I was able to get in with my rheumatologist with just a couple days notice to ask what to do next since I was still getting worse with Enbrel + MTX + NSAID. We decided to switch to Remicade and I'm really excited about the idea of bringing the pain down a notch, but most of all, making a dent in this fatigue. The fatigue has been so bad lately and I had 1 scary episode where I grabbed my son to keep him safe, turned on the tv, and layed down because I couldn't keep my head up. It hit me so hard that when my husband came home I just looked at him and couldn't even speak. My mind was going but I couldn't speak!
The best part about the appointment is that my husband went for the first time. We didn't directly address his apprehension or other concerns but hearing the rheumatologist talk about my disease and talk about the importance of trying a new medication helped him see that I need support and that this is real. He was able to tell me his feelings too.
Optim Rx was what my insurance required me to use and they never got my meds right. I'm so glad that being on Remicade will allow me to discontinue using that mail order pharmacy. I was told the my insurance covers Remicade so I hope there is no issue there.
Good luck with Remicade! Humira didn't work for me and my doc wanted to give up on Remicade after my 3rd infusion. I had my 4th infusion over a week ago and a dramatic improvement. I know that someone people respond earlier and wanted to share my experience in case it takes you longer also to see a benefit. Keep us posted on your progress.
yes i have found the fatigue to be a major problem for me too. hard to explain that to family and people at work. They can be real assholes when trying to explain it, so i dont even bother. You can come here and vent with people who empathize.. Hope remicade works for you.
I have my second infusion of remicade today. I have noticed that my energy is returning to near normal (!!!), hips and shoulders feel betterment, but fingers and toes have there on/off again affair with pain even though I d not get much inflammation.
So far, after one infusion the noticeable difference Is great. Though I am taking it with methotrexate, fold acid and nortriptyline. Might be the combo that remicade took charge of and got it all working.
So far, I am a very happy camper despite the high cost. Now waiting so see how much they cover as this will be hitting limits of deductable.
I love my remicade. It was the only thing to put a dent in my symptoms. I tried MTX & enbrel & nothing did any good for me. I had to come off it as I need carpal tunnel surgery on both my hands.You can not have a weakened immune system & have surgery. So I haven't had an infusion since Feb of this year. I have got the all clear from my surgeon so my rheumy has put it the order to resume the infusions. I am currently waiting to get my appointment. Can't wait for it, I can barely walk the pain is everywhere & I am swollen all over.

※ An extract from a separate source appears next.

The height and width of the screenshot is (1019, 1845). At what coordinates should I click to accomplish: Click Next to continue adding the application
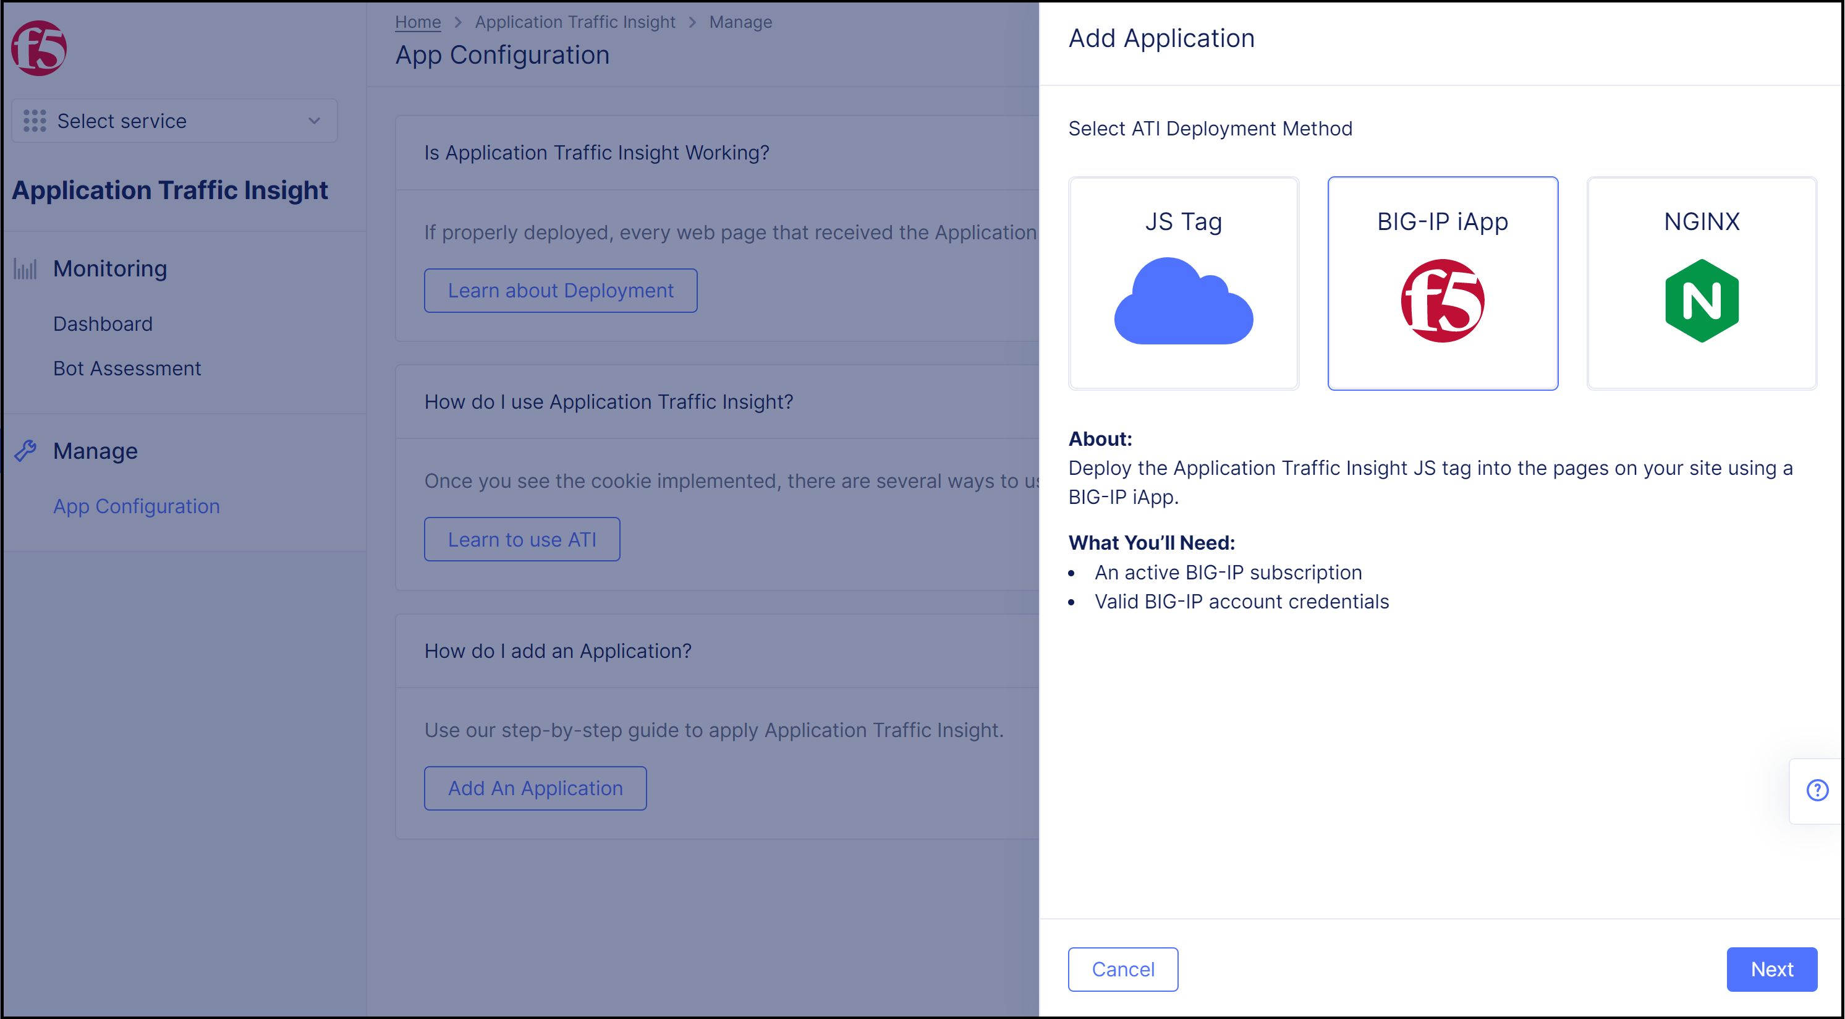coord(1772,969)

Give the remicade time & I am sure you will soon be calling it your magic juice. My rheumy had to adjust the dosage a couple of times, but once we found the right frequencey & dose it was smooth sailing. Best of luck to you & keep us posted on how you are doing.
We are all so different. MTX and Humeria works for me. It is all about finding the right combo that works for you. Hang in there and find what works best for you! I so don't want to be a part of this group, but I am. You will find some great friends and others who will support you and be with you thru it all. Sorry you have joined our group. But welcome.